Clearing her throat, Cate rose. “Captain Blackthorne, allow me to name Miss Prudence Collingwood, of Boston, I believe.”
Nathan gave Cate a severe look, his brows high in question. She inclined her head toward the cringing girl, and gave her brows a prompting jerk. With the trepidation of one approaching a coiled snake, Nathan inched closer.
“Your servant, Miss.” Striking a gracious pose, he swept off his battered leather tricorn and bowed with amazing graciousness. “It is both a pleasure and an honor to have someone so refined and lovely grace this humble ship.”
Straightening, Nathan gave Cate an ‘Are you satisfied?’ look as he strolled the long way around to his chair. He poured a coffee and sat alert over it.
A strained silence befell the tableau. Nathan sat twitching at Prudence’s every intake of breath, fearing an outbreak of tears. Prudence was rigid, scared to the point of speechlessness—not necessarily an objectionable condition. Cate quaffed her second cup and watched Nathan, wondering what he would do next.
“Soo…” Cate burst out just as Nathan prepared to speak. “How long do you plan for us to linger?” She finished with a significant look for Nathan’s benefit.
“The terms were two days,” he said slowly, staring back in confusion. “But we’ll linger here, until ’tis time for their arrival.”
“Arrival of whom?”
Their heads turned together, surprised by the sound of Prudence’s voice.
“Arrival of the people who are going to pay good money for your return, darling,” he said in a measured tempo.
Prudence brightened and openly smiled. “Then, I’m not a prisoner?”
“You’re not a prisoner, technically,” said Nathan. “Perhaps we shall go ashore today,” he declared, looking to Cate for approval.
“Perhaps not,” Cate countered with a significant lilt.
Straining to decipher the silent message, Nathan scowled and said slowly, “I thought it would be nice to—”
“No, I think not,” Cate said even slower.
“Pray, might you excuse us?” Launching to his feet, Nathan bobbed Prudence a bow, seized Cate’s arm and propelled her outside.
“What the bloody hell was all that about?” he cried whirling around on her.
“I don’t think taking her ashore is wise.”
He cocked one hip, crossed his arms, and patted one foot expectantly. Cate echoed the pose.

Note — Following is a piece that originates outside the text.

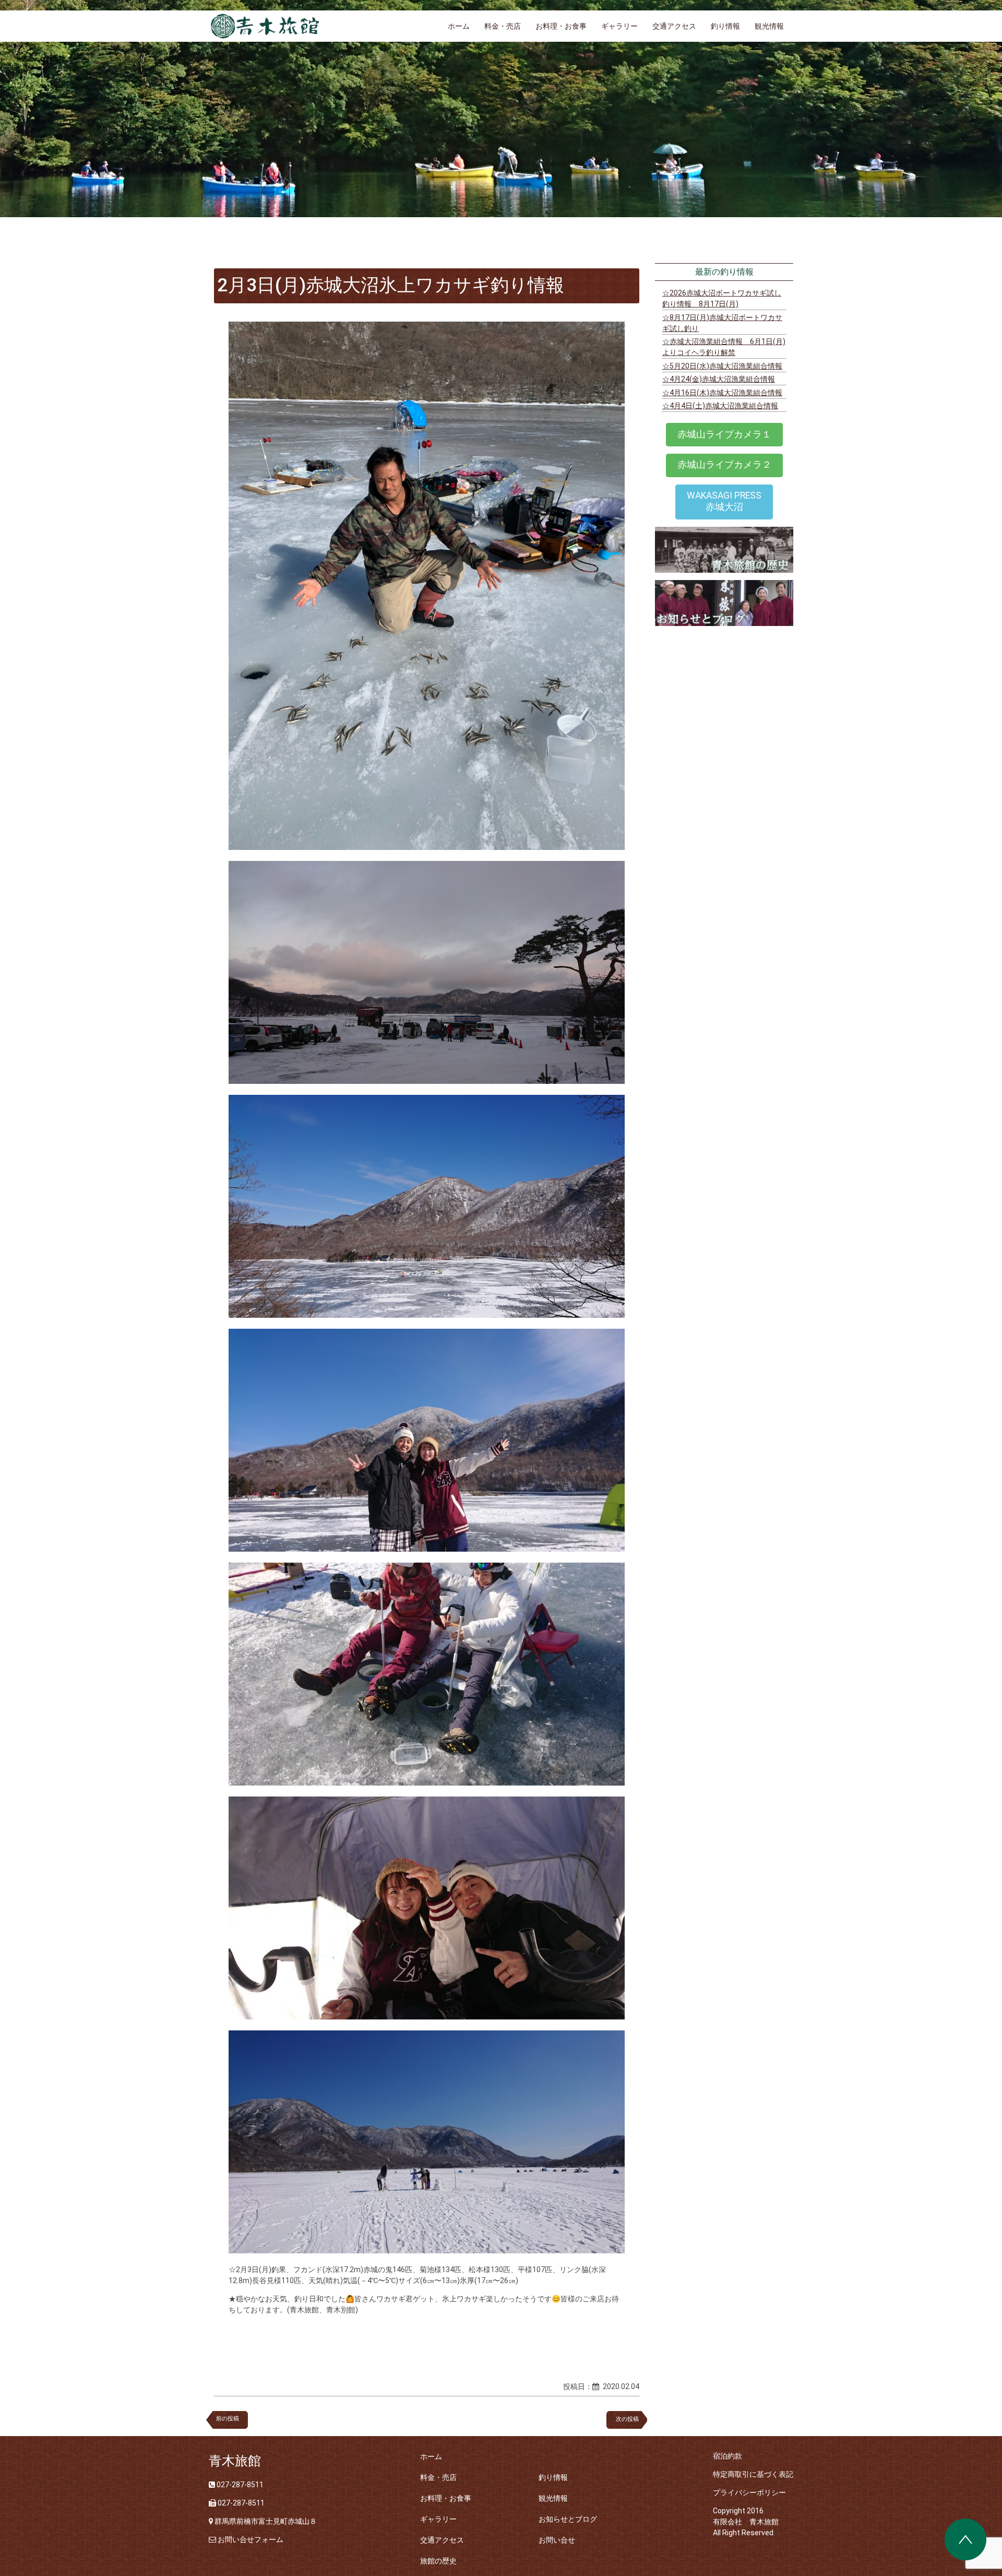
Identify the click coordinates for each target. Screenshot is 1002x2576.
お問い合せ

“Do you really think we should take a sixteen-year-old girl ashore with over three hundred men?” she asked at last.
“Three hundred?”
“The Griselle has gone ashore, too, have they not?”
His mouth rounded in a comprehending but silent “O” as Cate went on. “She’s barely gotten used to you—”
“Me! What’s wrong with me?”
“For a sixteen-year-old girl, away from home for the first time, everything. Now, imagine her ashore with three hundred more.”
Cate pressed her fingers to the bridge of her nose. It was a strain to recall ever being as indulged at Prudence’s age, or any age, for that matter; stunningly helpless, at even the most basic levels.
“I can’t believe anyone would expect a girl like her to marry—” she found herself saying.
“A bastard,” Nathan finished. “’Tis what he is.”
“Yes, I get that impression,” she said, resigned.
“What’s on your mind to pass the day? This island has glorious falls; I had it planned,” he said.
Cate heaved a long sigh. It was difficult to ignore the hopeful lilt in Nathan’s voice. The allure of cool breezes and shadowed pools made it that much more difficult to decline.
“I’m thinking she and I will do what young ladies do. Oh, don’t look so blank,” she said testily. “You brush each other’s hair and talk about young men.”
At least, that was what she recalled. It had been a very, very long time for such things on her part. On a more recent level, it was how Brian’s nieces preferred to idle away the time.
He made a face. “Sounds wholly unappealing. Surely, you aren’t expecting me to…?”
“Not in life! Perhaps later we might go,” she added, in hopes of allaying his disappointment. “But in the meantime, could you please remember, she’s only sixteen.”
He hunched his shoulders and grumbled, “Aye, I’m not decrepit.”
“Well, then could you please just be…more…careful,” Cate said in a strained whisper.
“What the bloody hell does that mean?” he cried. “You think I’m some bloody, cock-headed dolt what doesn’t know his ass from—”
“Shh!”
“Shh, yourself! I don’t give a tinker’s damn—” Nathan sputtered to an end, made several false starts, and then started anew. “At that age, I already made able-bodied seaman, crossed four seas, the equator double that, and rounded both horns.”
“And I was living halfway across a continent and hadn’t seen my family in years. She, however, has seen the inside of her parents’ home and a few blocks of Boston.”
Nathan drew a surrendering hand down his face. “Very well. Pray, I beg you enlighten me with your wishes.”
“Be nice.”
“Goddammit, I’ve been nice. See!” He bared his teeth in something that started out a smile, but quickly grew more befitting of a rabid dog. “I’m a pirate!”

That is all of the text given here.